L’autre proposition des détracteurs des RH consiste à redonner du pouvoir aux managers en lieu et place des RH. Pour nos deux interviewés, voilà qui donne également matière à réfléchir. “En redonnant du pouvoir d’agir aux managers, on les incite à faire preuve de courage managérial. Sur ce point, c’est intéressant, car j’ai vu trop de managers qui renvoyaient la balle aux RH à la moindre difficulté”, constate Romain Ognibene.

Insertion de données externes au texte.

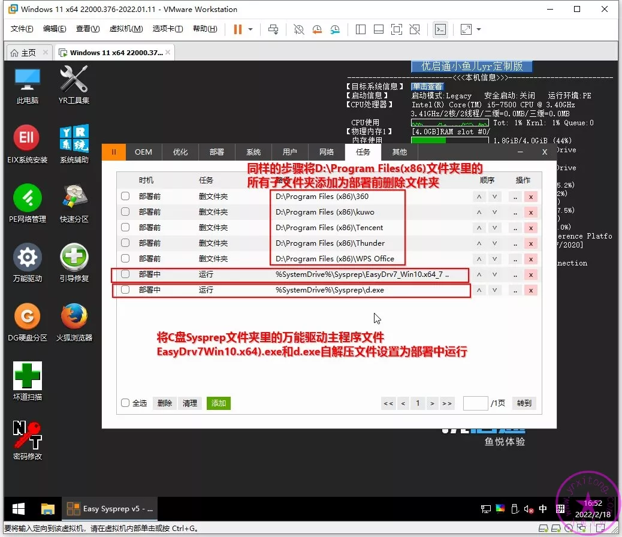Move the kuwo task down with arrow

pyautogui.click(x=494, y=212)
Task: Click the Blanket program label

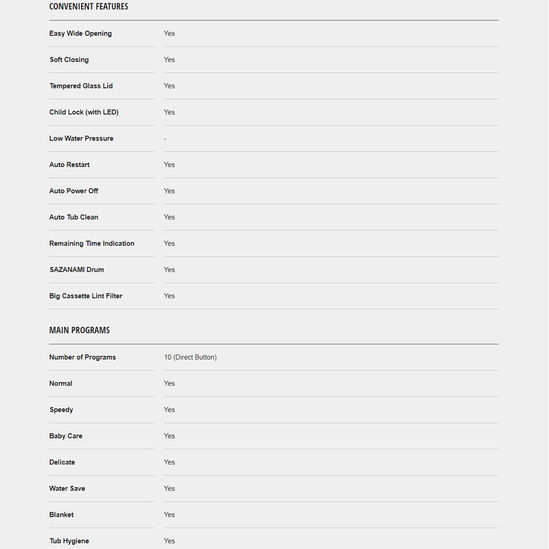Action: (x=62, y=515)
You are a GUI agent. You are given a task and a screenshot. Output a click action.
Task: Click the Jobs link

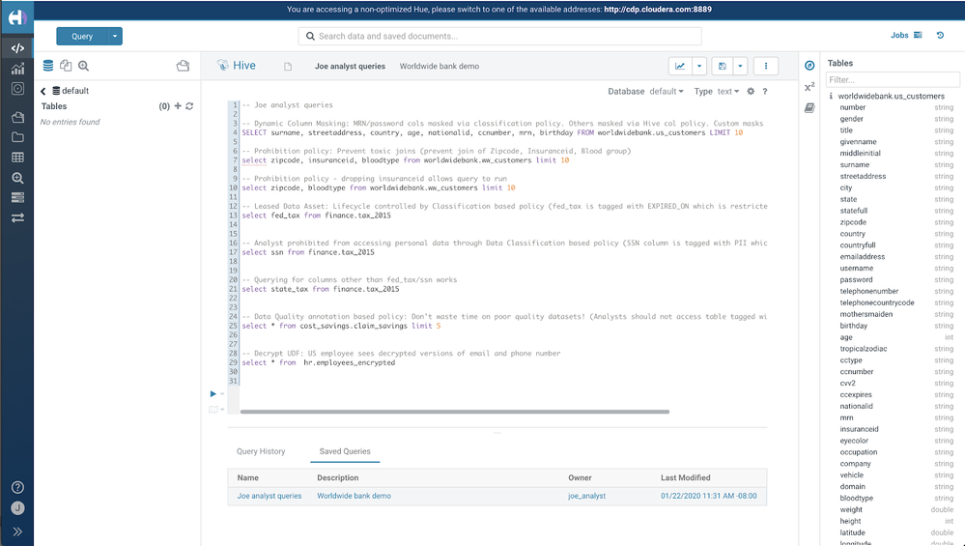pyautogui.click(x=899, y=36)
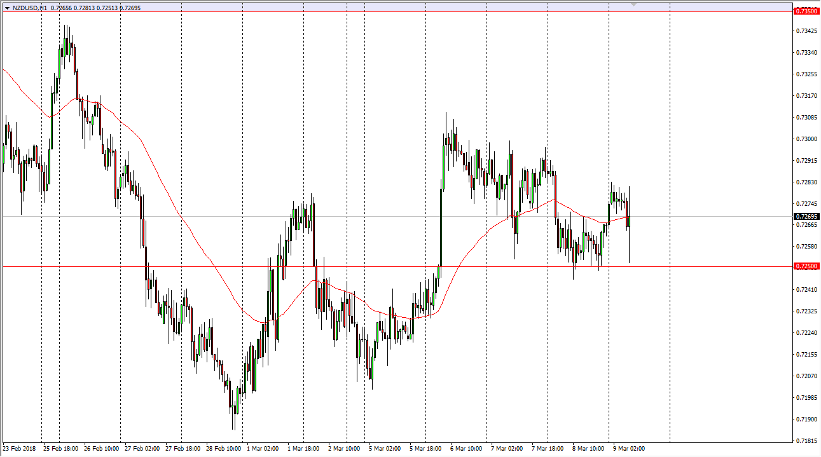Screen dimensions: 821x457
Task: Click the gray current price horizontal line
Action: pyautogui.click(x=382, y=217)
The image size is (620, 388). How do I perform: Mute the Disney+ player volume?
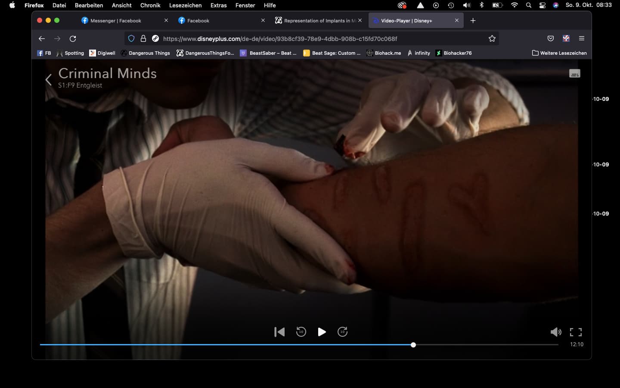[556, 332]
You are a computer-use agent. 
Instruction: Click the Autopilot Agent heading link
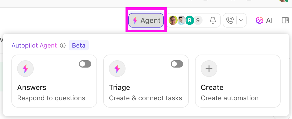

Pour Mathilde Callède, il peut effectivement être bénéfique de réaffirmer la place centrale des managers dans les structures : “Ce sont les premiers RH d’une entreprise. Ce sont eux qui connaissent le mieux leurs équipes. Le volet RH représente au moins la moitié de leur travail”. Ceci étant dit, elle insiste toutefois sur certains points. En donnant les pleins pouvoirs aux managers, sans les RH en guise de garde-fous, on ouvre grand la porte aux cas de harcèlement. Car statistiquement, peu importe la taille de l’entreprise, ces cas se présenteront. Attention danger !

Une question de culture…

En redonnant du pouvoir aux managers, les partisans des sociétés sans RH entendent ne pas s’encombrer de collaborateurs sous-performants, notamment en les renvoyant s’ils ne s’améliorent pas. Comme si les RH jouaient le rôle d’ange gardiens. “Chez nous, cela ne matche pas du tout avec les mentalités. C’est trop violent”, affirme Romain Ognibene. De plus, le cadre légal américain n’a absolument rien à voir avec les règles qui prévalent ici. En d’autres termes, s’il fallait recourir à un cabinet d’avocat pour le moindre document en l'absence des RH, ce ne serait clairement pas rentable pour la société.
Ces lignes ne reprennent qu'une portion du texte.